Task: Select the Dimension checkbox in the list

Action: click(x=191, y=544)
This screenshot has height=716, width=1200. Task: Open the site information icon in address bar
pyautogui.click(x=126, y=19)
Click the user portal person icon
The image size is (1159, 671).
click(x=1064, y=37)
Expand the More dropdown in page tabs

───

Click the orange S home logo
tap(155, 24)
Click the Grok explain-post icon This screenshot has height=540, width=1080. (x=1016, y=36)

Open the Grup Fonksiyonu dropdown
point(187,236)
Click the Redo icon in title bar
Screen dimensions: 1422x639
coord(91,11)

───

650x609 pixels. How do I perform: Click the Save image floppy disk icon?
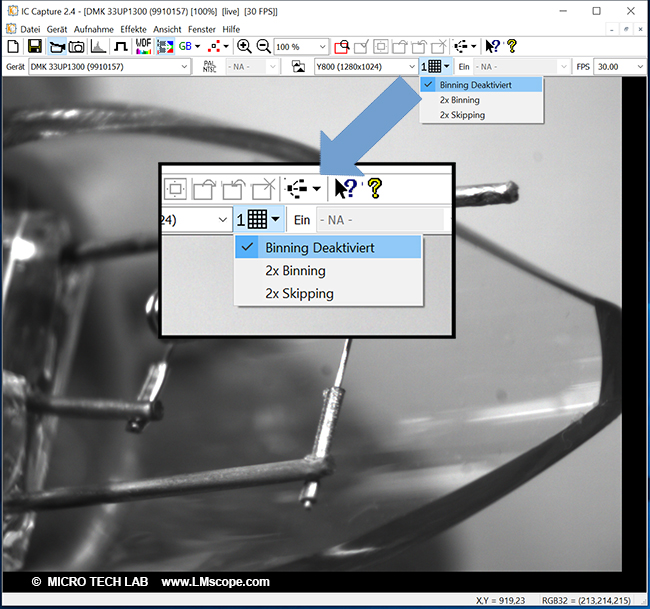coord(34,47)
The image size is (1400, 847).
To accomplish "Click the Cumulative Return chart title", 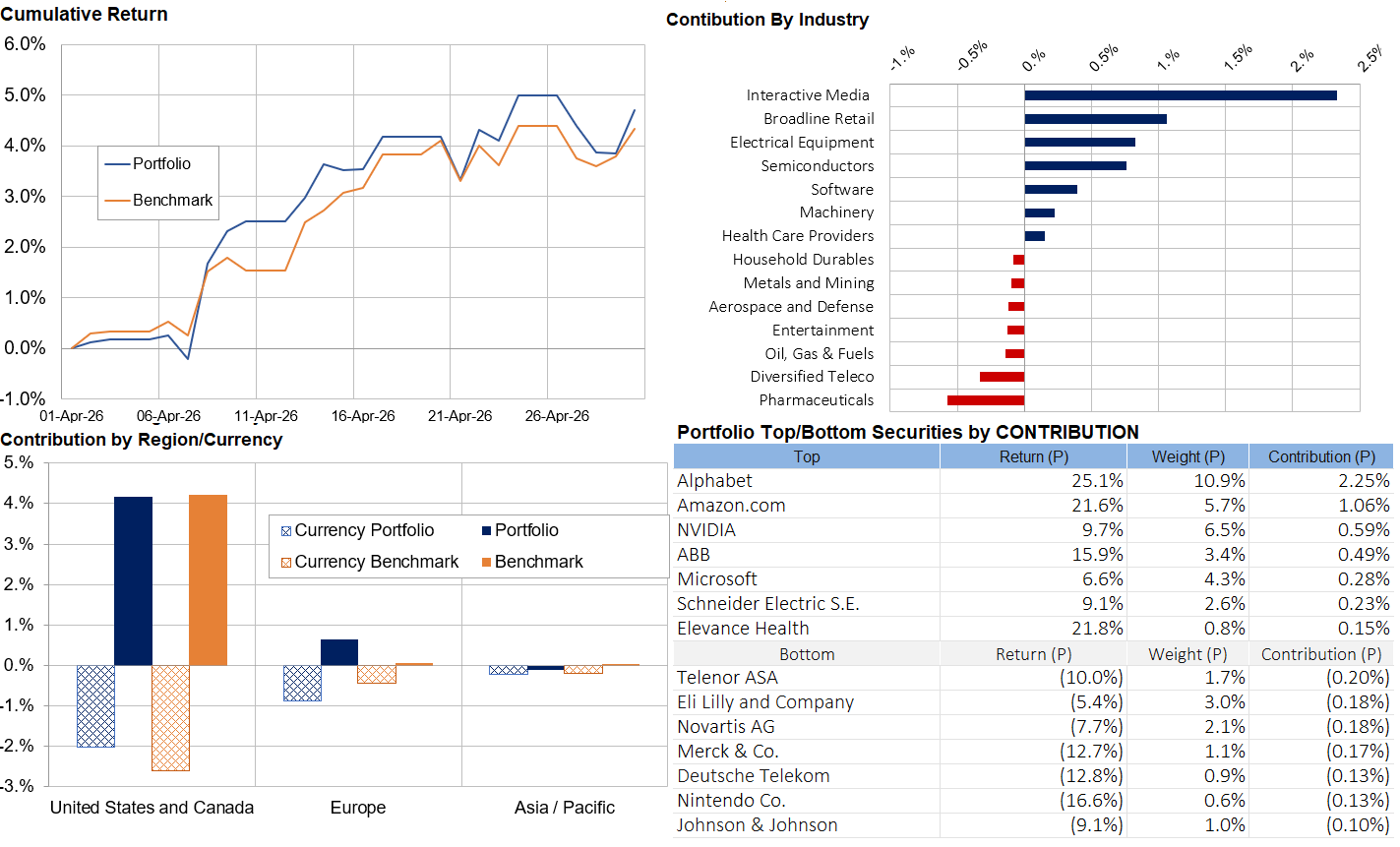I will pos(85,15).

───

- [What is expected]: Repeat the entries above verbatim, but only from the line that has "This screenshot has height=716, width=1200." down to the line that has "Expand the More dropdown in page tabs", inclusive.

- [Answer for this exercise]:
This screenshot has height=716, width=1200. Task: Open the site information icon in address bar
pyautogui.click(x=126, y=19)
Click the user portal person icon
The image size is (1159, 671).
click(x=1064, y=37)
Expand the More dropdown in page tabs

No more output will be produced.